The fly in the ointment, however, is that the decision in Sumner preceded the enactment of the Financial Institutions Reform, Recovery, and Enforcement Act of 1989, Pub. L. 101-73, 103 Stat. 183 (codified as amended in scattered sections of 12 U.S.C.) (FIRREA). Congress enacted FIRREA "to aid the FDIC in its immediate responsibilities of dealing with mounting bank failures in this country." FDIC v. Longley I Realty Trust, 988 F.2d 270, 274 (1st Cir. 1993) (quoting FDIC v. Wright, 942 F.2d 1089, 1096 (7th Cir. 1991)). In so doing, Congress made pellucid that, in acting as a receiver of failed banks, the FDIC fosters important public policies relating to the avoidance of a national banking crisis. See id. This assessment reflects the gist of post-FIRREA authority. See, e.g., FDIC v. Wentz, 55 F.3d 905, 909 (3d Cir. 1995) (stating that there is "a significant public interest in promptly resolving the affairs of insolvent banks"); RTC v. Thornton, 41 F.3d 1539, 1542 (D.C. Cir. 1994) (explaining that in resolving the affairs of failed banks, the RTC and its successor, the FDIC, are required not only to protect the assets of the failed institution for its depositors and creditors but also to "make efficient use of public funds") (citing 12 U.S.C. § 1441a(b)(3)(C)); Wright, 942 F.2d at 1096 (holding that an action involving the FDIC as receiver is not "simply a private case between individuals [but one that] involves a federal agency appointed as a receiver of a failed bank in the midst of a national banking crisis"). We agree with these courts. And insofar as the FDIC serves important public purposes when it functions as a receiver, it may be said to be acting "in the name of, or on behalf of, the United States" within the purview of section 402.

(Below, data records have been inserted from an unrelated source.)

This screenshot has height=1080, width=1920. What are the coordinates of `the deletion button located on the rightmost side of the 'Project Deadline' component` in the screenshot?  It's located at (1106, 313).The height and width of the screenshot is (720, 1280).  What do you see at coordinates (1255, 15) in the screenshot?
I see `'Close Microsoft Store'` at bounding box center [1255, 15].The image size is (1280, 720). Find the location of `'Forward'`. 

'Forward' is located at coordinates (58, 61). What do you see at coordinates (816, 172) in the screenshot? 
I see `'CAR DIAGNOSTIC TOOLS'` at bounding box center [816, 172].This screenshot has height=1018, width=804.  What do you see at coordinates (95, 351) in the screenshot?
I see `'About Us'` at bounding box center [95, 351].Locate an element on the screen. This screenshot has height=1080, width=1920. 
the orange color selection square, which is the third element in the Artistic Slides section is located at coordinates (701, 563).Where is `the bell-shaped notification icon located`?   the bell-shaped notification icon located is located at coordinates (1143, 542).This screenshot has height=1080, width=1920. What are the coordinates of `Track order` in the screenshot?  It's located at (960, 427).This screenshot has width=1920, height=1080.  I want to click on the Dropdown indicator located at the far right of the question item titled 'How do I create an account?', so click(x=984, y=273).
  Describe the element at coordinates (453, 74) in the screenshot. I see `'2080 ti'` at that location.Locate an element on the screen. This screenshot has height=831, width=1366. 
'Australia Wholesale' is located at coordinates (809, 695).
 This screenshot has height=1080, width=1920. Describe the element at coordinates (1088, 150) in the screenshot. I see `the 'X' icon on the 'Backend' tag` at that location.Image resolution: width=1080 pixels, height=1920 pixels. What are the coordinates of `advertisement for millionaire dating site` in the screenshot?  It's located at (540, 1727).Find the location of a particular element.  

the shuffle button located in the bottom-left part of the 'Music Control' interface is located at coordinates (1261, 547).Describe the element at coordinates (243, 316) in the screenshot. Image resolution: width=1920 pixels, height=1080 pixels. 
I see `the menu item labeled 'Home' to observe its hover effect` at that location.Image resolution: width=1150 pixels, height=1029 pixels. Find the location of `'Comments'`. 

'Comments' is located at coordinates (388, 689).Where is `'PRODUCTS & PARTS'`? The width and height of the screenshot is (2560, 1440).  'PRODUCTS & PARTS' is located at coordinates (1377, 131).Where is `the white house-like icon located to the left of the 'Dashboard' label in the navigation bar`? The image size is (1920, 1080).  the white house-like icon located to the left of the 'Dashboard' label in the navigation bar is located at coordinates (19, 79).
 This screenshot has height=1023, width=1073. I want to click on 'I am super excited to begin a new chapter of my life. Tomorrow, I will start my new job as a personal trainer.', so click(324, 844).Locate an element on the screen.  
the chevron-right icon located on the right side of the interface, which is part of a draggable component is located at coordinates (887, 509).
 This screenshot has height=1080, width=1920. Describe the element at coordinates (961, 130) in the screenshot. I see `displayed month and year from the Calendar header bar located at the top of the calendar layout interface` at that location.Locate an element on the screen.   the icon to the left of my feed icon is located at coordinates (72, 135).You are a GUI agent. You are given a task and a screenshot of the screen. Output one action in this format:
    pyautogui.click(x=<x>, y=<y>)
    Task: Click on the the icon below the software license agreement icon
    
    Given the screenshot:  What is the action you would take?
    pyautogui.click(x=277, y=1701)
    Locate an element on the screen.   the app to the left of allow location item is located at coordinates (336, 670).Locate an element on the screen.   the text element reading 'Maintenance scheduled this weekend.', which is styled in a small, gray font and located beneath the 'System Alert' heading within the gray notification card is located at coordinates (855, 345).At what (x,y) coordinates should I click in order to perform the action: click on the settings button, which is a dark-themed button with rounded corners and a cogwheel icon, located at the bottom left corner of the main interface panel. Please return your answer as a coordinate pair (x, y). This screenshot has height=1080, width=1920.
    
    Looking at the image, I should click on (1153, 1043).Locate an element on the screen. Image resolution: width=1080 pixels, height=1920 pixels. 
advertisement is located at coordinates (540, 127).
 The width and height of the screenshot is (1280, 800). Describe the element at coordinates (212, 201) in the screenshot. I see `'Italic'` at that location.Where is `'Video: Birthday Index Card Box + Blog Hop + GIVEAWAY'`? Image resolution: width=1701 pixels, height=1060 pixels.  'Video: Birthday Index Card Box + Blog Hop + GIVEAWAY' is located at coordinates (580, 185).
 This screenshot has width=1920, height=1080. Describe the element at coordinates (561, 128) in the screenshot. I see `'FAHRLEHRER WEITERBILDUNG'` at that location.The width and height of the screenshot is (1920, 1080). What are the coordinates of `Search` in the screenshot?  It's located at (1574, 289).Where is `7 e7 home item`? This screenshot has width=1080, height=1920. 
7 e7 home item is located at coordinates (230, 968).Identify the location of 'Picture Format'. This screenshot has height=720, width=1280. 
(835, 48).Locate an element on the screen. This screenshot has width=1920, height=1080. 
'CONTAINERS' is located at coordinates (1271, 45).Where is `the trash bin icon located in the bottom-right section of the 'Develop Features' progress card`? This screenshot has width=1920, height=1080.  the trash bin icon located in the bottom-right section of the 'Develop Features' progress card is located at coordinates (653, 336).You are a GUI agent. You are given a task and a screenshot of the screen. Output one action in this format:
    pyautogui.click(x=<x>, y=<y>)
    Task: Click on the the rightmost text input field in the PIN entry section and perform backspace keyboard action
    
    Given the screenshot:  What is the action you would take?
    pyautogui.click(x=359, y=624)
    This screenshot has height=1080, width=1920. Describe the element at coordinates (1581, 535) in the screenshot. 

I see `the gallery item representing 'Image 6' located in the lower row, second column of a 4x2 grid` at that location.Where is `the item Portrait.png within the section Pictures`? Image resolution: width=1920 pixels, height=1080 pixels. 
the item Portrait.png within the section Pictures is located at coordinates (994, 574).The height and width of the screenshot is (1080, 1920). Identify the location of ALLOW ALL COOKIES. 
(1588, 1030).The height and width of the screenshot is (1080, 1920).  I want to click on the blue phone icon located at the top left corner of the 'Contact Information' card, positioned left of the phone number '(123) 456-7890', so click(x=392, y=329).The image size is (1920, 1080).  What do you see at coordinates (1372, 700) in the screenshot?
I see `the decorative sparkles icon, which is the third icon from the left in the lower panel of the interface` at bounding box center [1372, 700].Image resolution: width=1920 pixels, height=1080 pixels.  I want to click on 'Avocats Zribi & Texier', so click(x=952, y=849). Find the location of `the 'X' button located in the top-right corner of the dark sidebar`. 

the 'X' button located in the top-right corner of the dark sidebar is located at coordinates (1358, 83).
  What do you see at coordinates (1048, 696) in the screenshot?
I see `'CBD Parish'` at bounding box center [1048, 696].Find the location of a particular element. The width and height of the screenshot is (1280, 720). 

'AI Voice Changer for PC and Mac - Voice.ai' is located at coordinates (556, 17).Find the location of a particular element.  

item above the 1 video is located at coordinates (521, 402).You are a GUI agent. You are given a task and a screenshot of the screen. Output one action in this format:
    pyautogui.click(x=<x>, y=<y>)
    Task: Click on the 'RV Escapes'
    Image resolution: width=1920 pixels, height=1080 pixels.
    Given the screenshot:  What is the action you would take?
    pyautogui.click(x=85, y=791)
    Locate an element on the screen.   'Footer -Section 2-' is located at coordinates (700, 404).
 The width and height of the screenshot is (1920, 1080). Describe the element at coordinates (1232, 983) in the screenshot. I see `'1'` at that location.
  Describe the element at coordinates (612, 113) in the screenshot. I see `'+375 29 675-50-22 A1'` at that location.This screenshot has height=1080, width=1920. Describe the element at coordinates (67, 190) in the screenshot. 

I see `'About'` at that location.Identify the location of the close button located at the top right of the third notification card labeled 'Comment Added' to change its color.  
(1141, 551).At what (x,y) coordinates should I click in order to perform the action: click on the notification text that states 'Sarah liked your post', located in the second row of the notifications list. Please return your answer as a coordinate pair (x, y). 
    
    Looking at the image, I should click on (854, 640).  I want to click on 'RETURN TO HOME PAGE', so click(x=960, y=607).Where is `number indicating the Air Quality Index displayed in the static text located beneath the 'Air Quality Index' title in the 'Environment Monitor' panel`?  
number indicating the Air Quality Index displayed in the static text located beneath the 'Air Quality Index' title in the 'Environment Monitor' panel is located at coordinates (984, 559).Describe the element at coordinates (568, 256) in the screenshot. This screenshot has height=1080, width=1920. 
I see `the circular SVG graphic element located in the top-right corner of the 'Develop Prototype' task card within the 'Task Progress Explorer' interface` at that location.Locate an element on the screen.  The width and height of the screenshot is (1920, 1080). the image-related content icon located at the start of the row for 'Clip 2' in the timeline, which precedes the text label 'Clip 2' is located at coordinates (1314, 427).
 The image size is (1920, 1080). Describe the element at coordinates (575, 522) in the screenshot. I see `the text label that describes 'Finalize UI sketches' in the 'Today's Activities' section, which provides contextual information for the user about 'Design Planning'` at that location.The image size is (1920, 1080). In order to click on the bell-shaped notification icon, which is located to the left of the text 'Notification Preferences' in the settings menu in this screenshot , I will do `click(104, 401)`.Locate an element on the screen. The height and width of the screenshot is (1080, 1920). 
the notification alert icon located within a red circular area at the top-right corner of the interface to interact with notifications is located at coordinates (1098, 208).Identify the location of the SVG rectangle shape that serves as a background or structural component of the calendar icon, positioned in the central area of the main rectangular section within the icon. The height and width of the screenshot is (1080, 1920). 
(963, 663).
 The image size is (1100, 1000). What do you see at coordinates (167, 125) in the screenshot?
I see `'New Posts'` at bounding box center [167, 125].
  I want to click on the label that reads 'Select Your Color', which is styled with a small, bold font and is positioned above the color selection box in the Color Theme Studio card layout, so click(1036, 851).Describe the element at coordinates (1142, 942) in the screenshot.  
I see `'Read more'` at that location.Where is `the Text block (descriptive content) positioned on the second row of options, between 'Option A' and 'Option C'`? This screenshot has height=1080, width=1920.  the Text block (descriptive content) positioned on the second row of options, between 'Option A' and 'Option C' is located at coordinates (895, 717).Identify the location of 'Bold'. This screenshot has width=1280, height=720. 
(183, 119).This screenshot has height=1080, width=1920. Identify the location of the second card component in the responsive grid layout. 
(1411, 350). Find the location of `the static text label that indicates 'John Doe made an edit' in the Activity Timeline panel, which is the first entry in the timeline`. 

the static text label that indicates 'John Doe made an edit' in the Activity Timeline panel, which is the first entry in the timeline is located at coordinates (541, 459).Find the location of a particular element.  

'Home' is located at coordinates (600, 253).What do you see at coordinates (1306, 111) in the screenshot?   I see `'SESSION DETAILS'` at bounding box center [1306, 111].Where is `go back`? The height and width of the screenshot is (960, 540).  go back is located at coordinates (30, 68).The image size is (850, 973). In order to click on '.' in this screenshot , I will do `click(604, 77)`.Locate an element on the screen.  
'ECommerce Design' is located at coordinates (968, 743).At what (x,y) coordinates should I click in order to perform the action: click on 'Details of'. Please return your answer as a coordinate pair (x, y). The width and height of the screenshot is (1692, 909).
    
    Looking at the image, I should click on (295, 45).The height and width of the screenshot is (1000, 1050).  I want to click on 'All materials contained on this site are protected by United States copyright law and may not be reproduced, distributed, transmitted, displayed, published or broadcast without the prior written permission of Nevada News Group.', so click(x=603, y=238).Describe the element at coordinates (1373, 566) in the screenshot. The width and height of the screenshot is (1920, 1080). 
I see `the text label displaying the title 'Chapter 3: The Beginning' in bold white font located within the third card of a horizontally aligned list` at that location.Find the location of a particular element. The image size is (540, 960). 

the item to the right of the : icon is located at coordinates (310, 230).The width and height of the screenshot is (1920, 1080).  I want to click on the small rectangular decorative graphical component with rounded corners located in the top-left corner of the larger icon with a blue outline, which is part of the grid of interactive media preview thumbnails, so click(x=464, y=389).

For present purposes, we need not answer definitively the question of whether the FDIC, as a receiver of a failed state-chartered bank, is acting "in the name of, or on behalf of, the United States" within the purview of section 402. It suffices that the question is, at the very least, an open one. As such, Sweeney's professed entitlement to a jury trial is freighted with uncertainty.
We need go no further. Since "plain error" must be just that - clear-cut, patent, and obvious - no plain error occurs when the state of the law is murky. Thus, Sweeney's appeal fails.
Affirmed. See 1st Cir. Loc. R. 27(c).
Both statutes provide for punishment for contempt of a court order, but only section 402 provides for trial by jury.